When a patent expires on a medication, drug companies can produce generic versions of the drug to sell to the public. Unfortunately, this can create significant legal complications. In 2011, a court decision established that generic drugmakers cannot make changes to product labels even if the drugmaker is alerted to side effects. The label can be changed only if the brand-name drug manufacturer alters it to warn the public of the risks. As a result, generic drug manufacturers shouldn’t be held legally responsible for failure to warn patients about the risks of a medication.

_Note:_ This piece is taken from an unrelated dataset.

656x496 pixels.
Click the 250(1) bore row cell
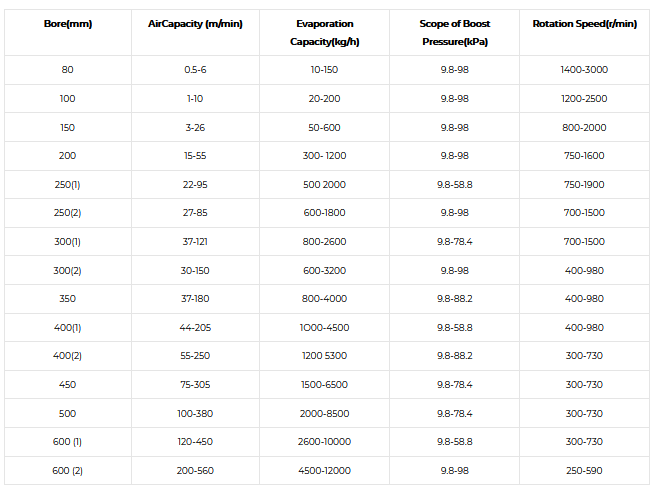pos(67,184)
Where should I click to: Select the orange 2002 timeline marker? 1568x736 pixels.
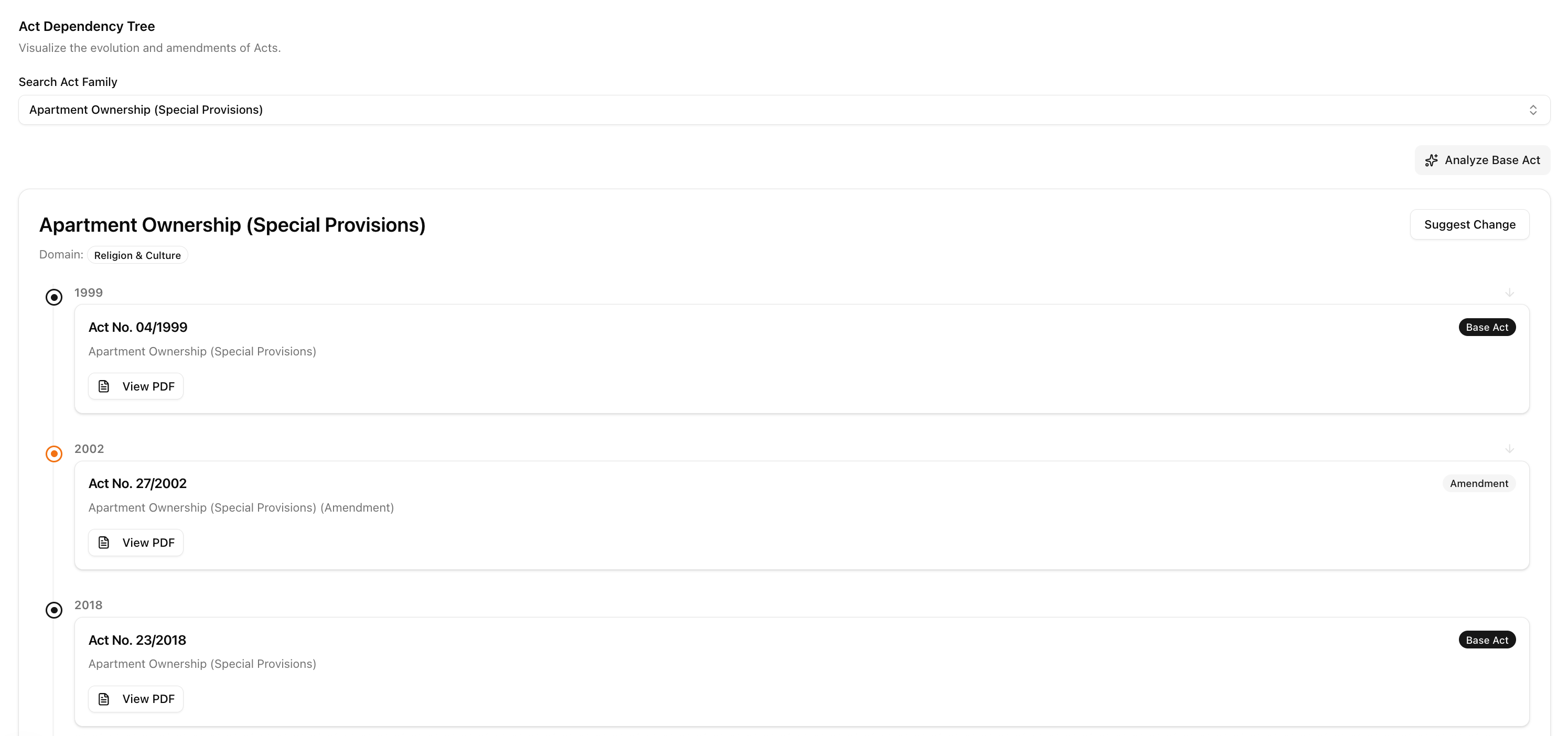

An experienced Boston dangerous drugs lawyer knows failure to warn is normally legal grounds for a defective product lawsuit when a drug turns out to be dangerous. However, since the generic drugmaker cannot be sued, the question becomes: who can the patient hold liable? The answer, it turns out, may be the manufacturer of the original brand name drug.
Brand-Name Drug Manufacturers Can be Liable for Failure to Warn
According to the Wall Street Journal, the Alabama Supreme Court has upheld a ruling that a man who took a generic version of Pfizer’s Reglan heartburn medication may now sue Pfizer.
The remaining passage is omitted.